Higher numbers of mapped reads in samples exhibiting the Y501 variant Box and scatter plots of unique mapped reads, stratified by (a) batch date and (b) anonymized Lighthouse lab. There is no significant difference among batches or Lighthouse labs for N501 samples (p>0.1 for all pairwise comparisons). Points within each batch are jittered to aid visualization. Horizontal lines in boxplots represent the median and the interquartile range.
What are the implications?
The researchers point out that the samples in this study came from people who were symptomatic. The viral loads are thought to be higher at the start of symptoms. Since the sequenced data covered a broad range of viral loads, they suggest that the test data came from individuals at all stages of symptomatic infection.

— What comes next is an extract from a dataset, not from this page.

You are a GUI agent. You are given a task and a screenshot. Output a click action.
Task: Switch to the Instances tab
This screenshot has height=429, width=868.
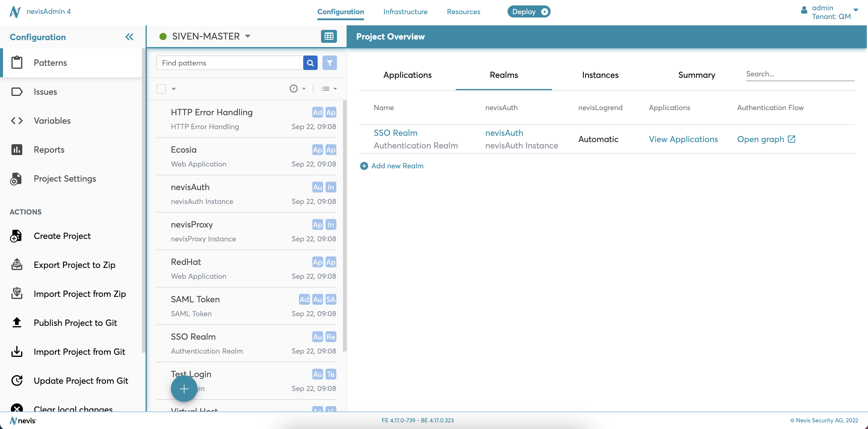pos(600,75)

The new variant may be circulating in a particular age group, for instance, which has higher viral loads. This may be one explanation for the difference in Ct-viral load correlations in Greater London vs. outside this region. Another factor is the intense transmission that occurs during the initial phase of an epidemic caused by a given lineage. Dispersion of the lineage occurs much later. This can be confirmed only with more research.
The reasons for the faster growth associated with this variant are not clear: it could be due to faster epidemic growth, demographic patterns, founder effects, or higher viral loads, among other biological mechanisms. The correlation with higher viral loads, in this case, seems to suggest increased transmissibility of this virus, but further studies are required. Again, the N501Y mutation may not be the only reason for this expansion. There is more need to understand how viral levels are related to virulence since this may determine the infection's severity.
medRxiv publishes preliminary scientific reports that are not peer-reviewed and, therefore, should not be regarded as conclusive, guide clinical practice/health-related behavior, or treated as established information.